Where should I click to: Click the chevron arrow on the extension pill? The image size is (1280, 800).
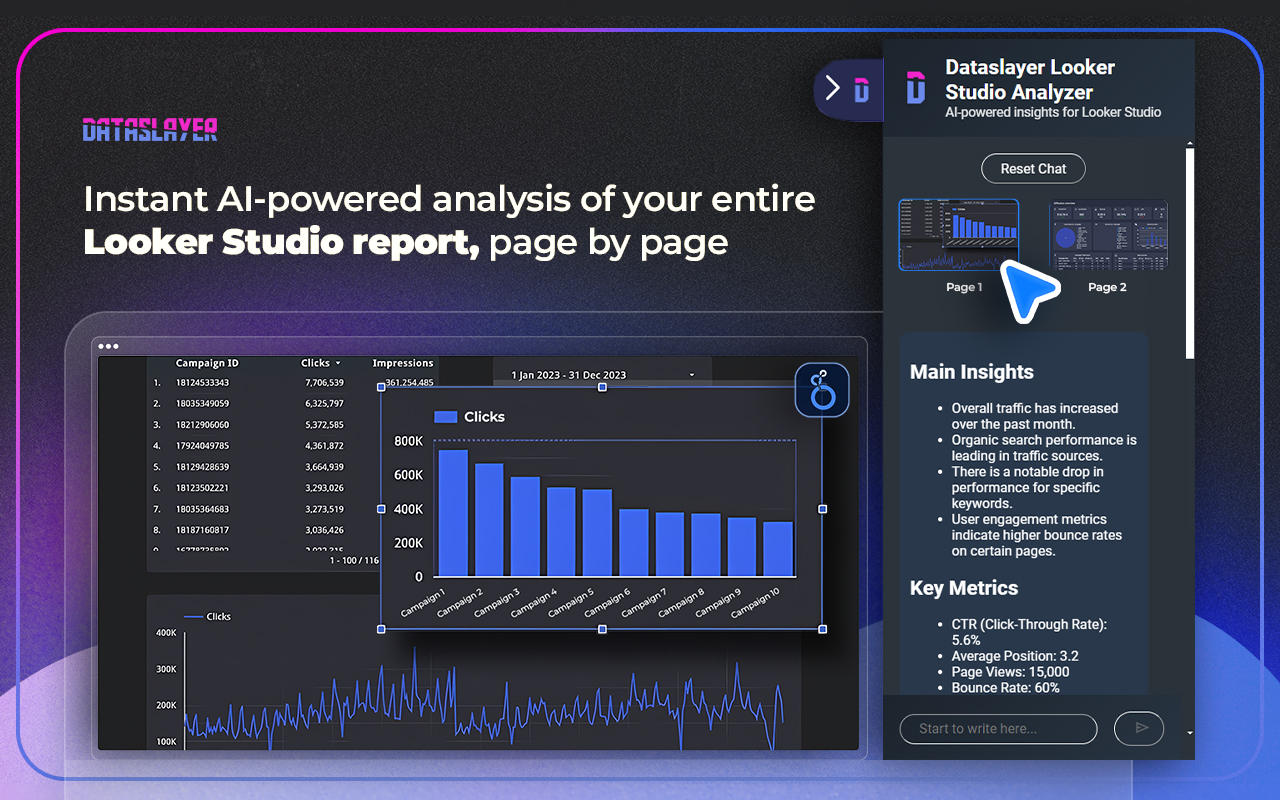pos(833,88)
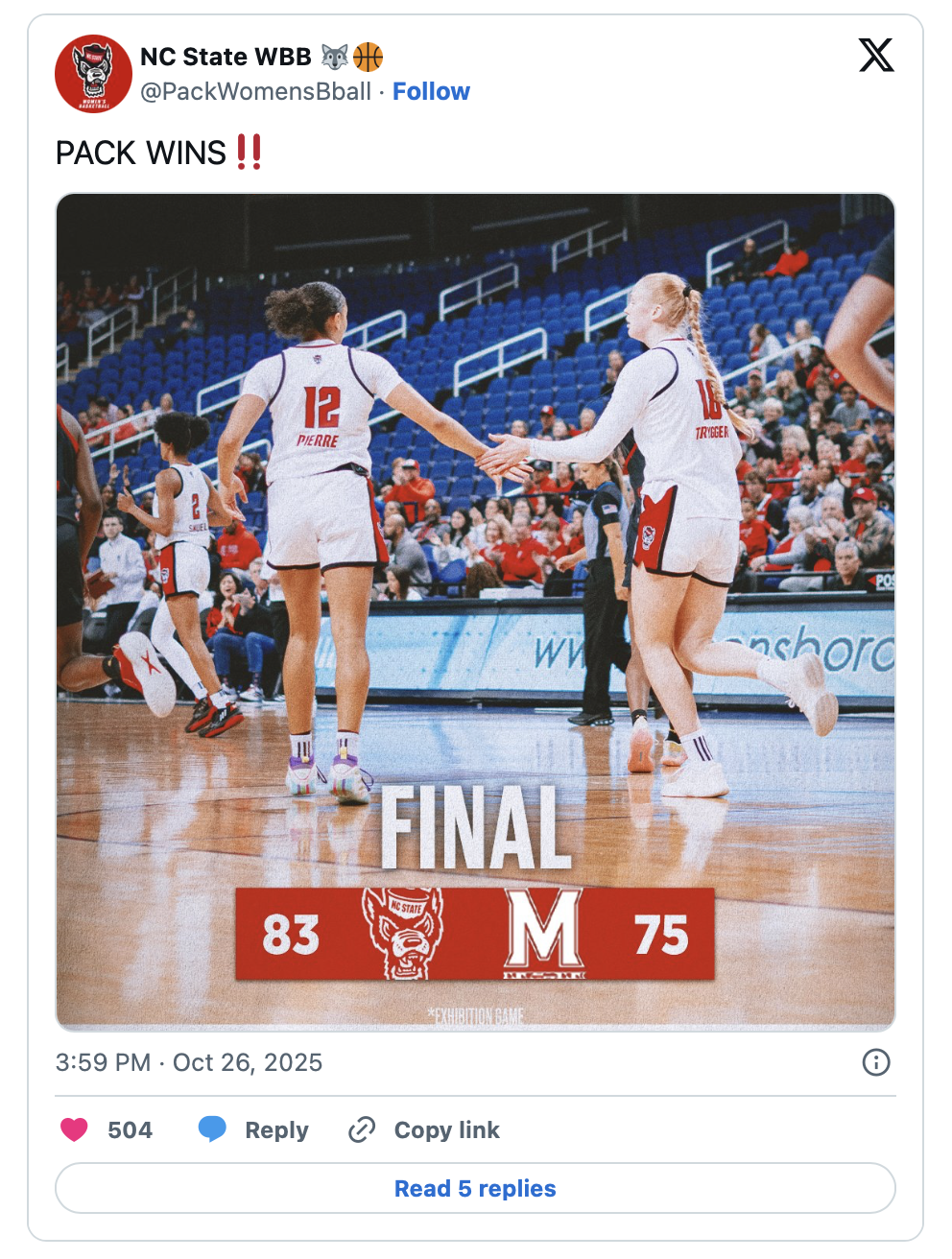The image size is (952, 1259).
Task: Open the @PackWomensBball handle link
Action: click(256, 91)
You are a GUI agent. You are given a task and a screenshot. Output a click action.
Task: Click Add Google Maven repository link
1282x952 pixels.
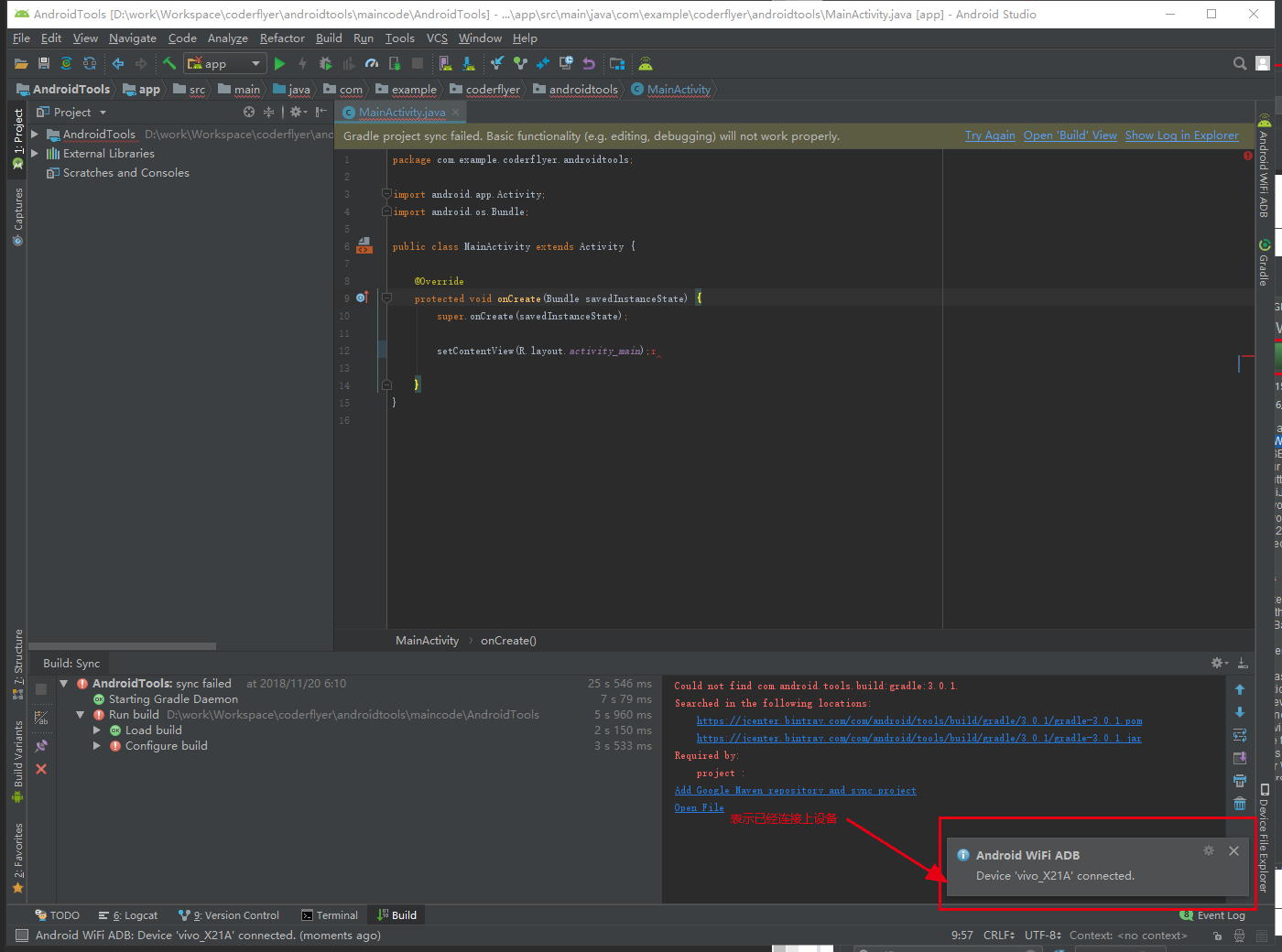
* * *
■ Exercise aim ■
Nothing may be altered when you restate the records, but every picture must be dropped.

■ Output of the task ■
Where should I click to: Click the chevron arrow on the extension pill? The image size is (1280, 800).
pos(833,88)
The image size is (952, 1259).
Task: Open the @PackWomensBball handle link
Action: click(256, 91)
You are a GUI agent. You are given a task and a screenshot. Output a click action.
Task: Click Add Google Maven repository link
1282x952 pixels.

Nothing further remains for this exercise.